Bush also baffled some listeners by wrapping his invasion in the cloak of
humanitarianism.

“Events during the past two years have set before us the clearest of divides: Between
those who seek order, and those who spread chaos; between those who work for
peaceful change, and those who adopt the methods of gangsters; between those who
honor the rights of man, and those who deliberately take the lives of men, and
women, and children, without mercy or shame,” Bush said.

These arguments may continue to resonate with some of Bush's domestic supporters
who tend to confuse gullibility with patriotism. But this rhetoric is widening the
credibility gulf with the rest of the world, which sees Iraq as not free, but occupied, and
Bush's invasion as not an act of peace, but of aggression. To much of the world, Bush
is the one spreading chaos and adopting "the methods of gangsters."
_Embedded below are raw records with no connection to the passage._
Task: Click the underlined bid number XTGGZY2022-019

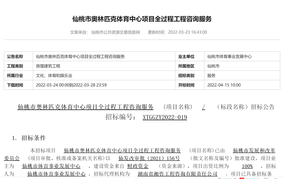Action: point(165,117)
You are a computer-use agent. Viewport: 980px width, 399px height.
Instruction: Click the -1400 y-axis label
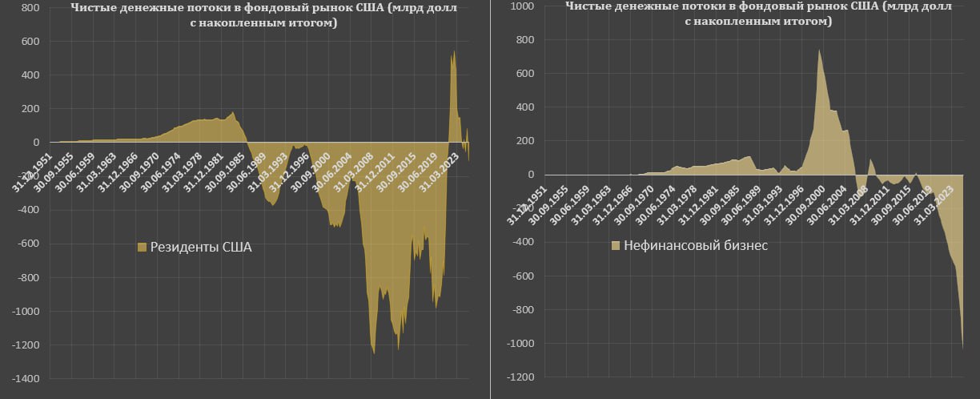pos(23,379)
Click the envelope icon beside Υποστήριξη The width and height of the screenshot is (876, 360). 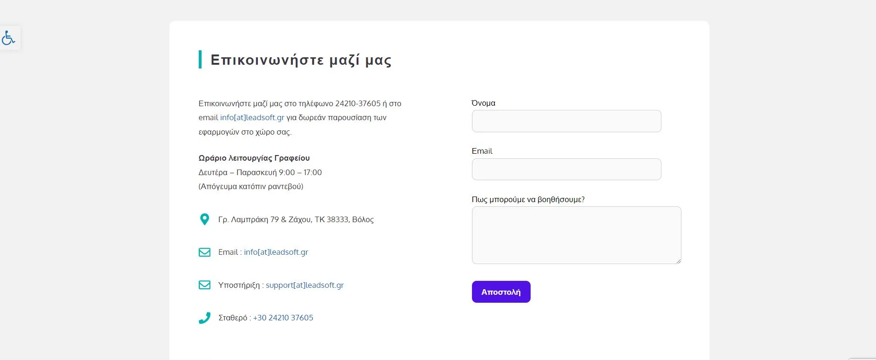point(204,285)
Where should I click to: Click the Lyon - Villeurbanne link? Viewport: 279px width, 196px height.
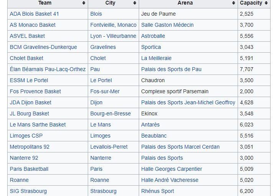point(113,36)
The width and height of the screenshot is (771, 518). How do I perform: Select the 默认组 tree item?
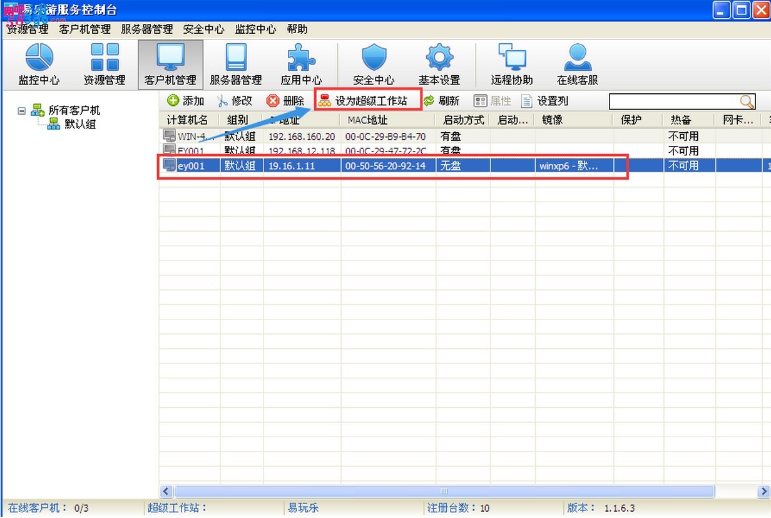[80, 124]
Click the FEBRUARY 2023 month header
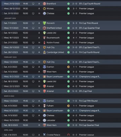The image size is (121, 137). pyautogui.click(x=10, y=57)
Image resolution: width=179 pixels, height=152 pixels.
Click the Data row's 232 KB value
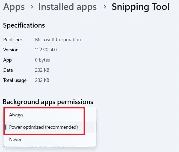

Many U.N. delegates seemed perplexed by Bush’s strained justifications for an
invasion that U.N. Secretary General Kofi Annan and many other world leaders have
condemned. Immediately before Bush’s speech, Annan warned that preemptive war
and unilateralism, two strategies that Bush has embraced, threatened to destroy more
than half a century of international order and spread the “lawless use of force.”

French President Jacques Chirac made a similar point after Bush’s speech. “The war,
which was started without the authorization of the Security Council, has shaken the
multilateral system,” he said.

Bitter Irony

To many listening to Bush’s speech, there was bitter irony, too, in his denunciation of
those who kill civilians “without mercy or shame,” given the thousands of Iraqis –
including many children – who were killed in the U.S.-led invasion.

During the invasion, Bush even ordered bombing attacks on civilian targets, such as a
restaurant in Baghdad, in failed attempts to assassinate Saddam Hussein. Instead of
killing Hussein, the bombing of the restaurant slaughtered men, women and children
who were having dinner. One mother collapsed when she found her daughters severed
head in the rubble. But Bush has never expressed remorse for these civilian dead.

Nor has Bush apologized for any other Iraqi civilians killed by frightened American
soldiers who often shoot first and ask questions later. In a recent case cited by the
London Guardian newspaper, three farmers were killed and two boys, 10 and 12, were
wounded when the U.S. 82nd Airborne Division descended on a farmhouse in central
Iraq during the middle of the night.

"The U.S. military has chosen not to count the civilian casualties of the war in Iraq,"
the Guardian reported. "But while more than 300 U.S. soldiers have now been killed
since the invasion to topple Saddam in March, thousands more Iraqis have died."
[Guardian, Sept. 24, 2003] Bush has expressed remorse for none of the carnage.

Instead, Bush has surrounded himself with yes men who reinforce his self-justifying
reality and never tell him no. Even the alleged moderates, like Secretary of State
Colin Powell, put their careers before any responsibility to restrain Bush's impulses.

Though Bush may like these go-along pals, his truer friends may be the world leaders
who tried to dissuade him from his rush to invade Iraq. Indeed, if France and other
U.S. allies had succeeded in keeping the keys of war away from Bush in March, the
American people and U.S. troops in Iraq might have been spared a costly adventure
that may go on for years and drain the U.S. Treasury of hundreds of billions of
dollars.

But Bush brushed past some of America's oldest friends and their warnings of danger.
He had enough pals and enablers who helped him climb behind the wheel and roar off
into the fog of war.

So, instead of pouring French wine into gutters and publishing diatribes about France
as the new enemy, perhaps Americans should ask themselves if they would have
been better off today if they had heeded the advice from France and other nations, if
they had stopped Bush for his – and America’s – own good.